(PROVIDED RECORDS begins)

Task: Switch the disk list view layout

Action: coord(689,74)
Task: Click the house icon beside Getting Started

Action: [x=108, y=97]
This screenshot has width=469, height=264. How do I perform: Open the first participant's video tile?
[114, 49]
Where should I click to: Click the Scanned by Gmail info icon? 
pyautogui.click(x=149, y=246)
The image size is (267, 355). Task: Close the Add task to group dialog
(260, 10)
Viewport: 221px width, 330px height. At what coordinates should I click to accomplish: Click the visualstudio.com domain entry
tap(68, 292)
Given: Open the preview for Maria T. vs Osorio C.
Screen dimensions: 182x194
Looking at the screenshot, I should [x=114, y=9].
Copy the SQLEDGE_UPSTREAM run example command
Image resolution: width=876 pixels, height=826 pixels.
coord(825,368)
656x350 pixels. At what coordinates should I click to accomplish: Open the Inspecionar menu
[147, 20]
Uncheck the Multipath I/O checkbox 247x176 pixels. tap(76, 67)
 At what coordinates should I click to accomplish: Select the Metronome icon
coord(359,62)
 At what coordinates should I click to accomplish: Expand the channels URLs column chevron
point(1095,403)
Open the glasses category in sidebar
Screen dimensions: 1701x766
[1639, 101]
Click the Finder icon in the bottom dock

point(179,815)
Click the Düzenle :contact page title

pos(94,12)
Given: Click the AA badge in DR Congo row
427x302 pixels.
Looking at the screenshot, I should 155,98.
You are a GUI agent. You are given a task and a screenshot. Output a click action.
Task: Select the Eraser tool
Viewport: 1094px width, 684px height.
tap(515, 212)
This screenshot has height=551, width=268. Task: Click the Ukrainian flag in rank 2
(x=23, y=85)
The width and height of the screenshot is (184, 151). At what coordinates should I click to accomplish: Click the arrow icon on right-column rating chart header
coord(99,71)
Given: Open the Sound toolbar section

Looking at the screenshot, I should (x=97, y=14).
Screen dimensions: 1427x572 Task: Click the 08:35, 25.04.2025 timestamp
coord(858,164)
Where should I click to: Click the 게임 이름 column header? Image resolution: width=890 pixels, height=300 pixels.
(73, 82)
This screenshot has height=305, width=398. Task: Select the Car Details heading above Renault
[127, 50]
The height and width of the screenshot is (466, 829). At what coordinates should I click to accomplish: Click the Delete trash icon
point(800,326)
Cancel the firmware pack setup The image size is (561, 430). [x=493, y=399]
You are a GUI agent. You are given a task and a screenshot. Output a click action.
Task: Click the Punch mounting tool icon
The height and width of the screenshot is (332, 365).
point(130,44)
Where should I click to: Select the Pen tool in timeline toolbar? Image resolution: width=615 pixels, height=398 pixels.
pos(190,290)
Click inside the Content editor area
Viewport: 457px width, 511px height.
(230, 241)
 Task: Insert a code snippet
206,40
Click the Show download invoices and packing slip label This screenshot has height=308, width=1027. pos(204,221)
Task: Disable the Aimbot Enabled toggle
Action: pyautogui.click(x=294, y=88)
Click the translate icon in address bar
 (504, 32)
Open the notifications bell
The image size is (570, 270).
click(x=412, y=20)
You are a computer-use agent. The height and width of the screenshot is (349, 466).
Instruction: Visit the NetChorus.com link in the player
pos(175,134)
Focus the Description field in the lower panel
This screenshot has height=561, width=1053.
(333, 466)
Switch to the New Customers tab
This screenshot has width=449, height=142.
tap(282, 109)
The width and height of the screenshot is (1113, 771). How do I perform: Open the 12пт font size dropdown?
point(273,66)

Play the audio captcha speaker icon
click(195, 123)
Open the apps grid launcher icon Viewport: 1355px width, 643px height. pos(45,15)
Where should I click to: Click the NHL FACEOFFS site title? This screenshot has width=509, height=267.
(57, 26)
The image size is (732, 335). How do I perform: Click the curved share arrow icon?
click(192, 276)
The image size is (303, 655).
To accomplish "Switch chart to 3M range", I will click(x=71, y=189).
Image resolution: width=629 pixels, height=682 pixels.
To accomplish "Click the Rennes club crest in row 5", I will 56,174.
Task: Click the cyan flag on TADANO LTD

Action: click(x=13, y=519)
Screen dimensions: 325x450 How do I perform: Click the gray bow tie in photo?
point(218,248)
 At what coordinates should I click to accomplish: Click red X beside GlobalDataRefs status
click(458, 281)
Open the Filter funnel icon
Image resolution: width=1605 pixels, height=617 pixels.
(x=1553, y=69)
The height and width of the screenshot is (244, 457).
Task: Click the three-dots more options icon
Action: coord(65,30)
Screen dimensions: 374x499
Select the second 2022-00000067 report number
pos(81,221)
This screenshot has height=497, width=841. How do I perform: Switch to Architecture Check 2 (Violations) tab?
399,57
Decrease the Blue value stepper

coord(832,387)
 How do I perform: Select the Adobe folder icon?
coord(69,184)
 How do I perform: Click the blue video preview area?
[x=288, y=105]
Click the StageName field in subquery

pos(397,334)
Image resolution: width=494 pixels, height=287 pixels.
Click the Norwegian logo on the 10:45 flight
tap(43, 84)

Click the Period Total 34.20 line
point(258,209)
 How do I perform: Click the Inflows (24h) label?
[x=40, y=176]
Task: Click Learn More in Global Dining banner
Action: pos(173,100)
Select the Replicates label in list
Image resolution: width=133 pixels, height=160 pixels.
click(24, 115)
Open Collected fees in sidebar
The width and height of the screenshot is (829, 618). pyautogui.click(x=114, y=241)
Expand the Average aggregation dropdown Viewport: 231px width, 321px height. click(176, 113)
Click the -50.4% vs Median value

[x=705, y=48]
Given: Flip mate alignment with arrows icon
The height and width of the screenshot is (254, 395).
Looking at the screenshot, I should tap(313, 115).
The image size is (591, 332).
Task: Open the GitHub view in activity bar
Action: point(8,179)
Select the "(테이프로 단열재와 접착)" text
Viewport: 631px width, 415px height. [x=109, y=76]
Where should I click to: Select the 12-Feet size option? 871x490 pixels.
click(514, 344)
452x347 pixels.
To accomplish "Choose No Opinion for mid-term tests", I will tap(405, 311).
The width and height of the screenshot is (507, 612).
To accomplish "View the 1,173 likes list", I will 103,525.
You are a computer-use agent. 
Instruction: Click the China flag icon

(PROVIDED RECORDS ends)

TASK DESCRIPTION:
Precisely the lines between those holding "Cancel the firmware" and "You are a computer-use agent. The", inclusive, are to be reproduced from the listing above, with nothing added.

ANSWER TO THE PROBLEM:
Cancel the firmware pack setup The image size is (561, 430). [x=493, y=399]
You are a GUI agent. You are given a task and a screenshot. Output a click action.
Task: Click the Punch mounting tool icon
The height and width of the screenshot is (332, 365).
point(130,44)
Where should I click to: Select the Pen tool in timeline toolbar? Image resolution: width=615 pixels, height=398 pixels.
pos(190,290)
Click inside the Content editor area
Viewport: 457px width, 511px height.
(230, 241)
 Task: Insert a code snippet
206,40
Click the Show download invoices and packing slip label This screenshot has height=308, width=1027. pos(204,221)
Task: Disable the Aimbot Enabled toggle
Action: pyautogui.click(x=294, y=88)
Click the translate icon in address bar
 (504, 32)
Open the notifications bell
The image size is (570, 270).
click(x=412, y=20)
You are a computer-use agent. The height and width of the screenshot is (349, 466).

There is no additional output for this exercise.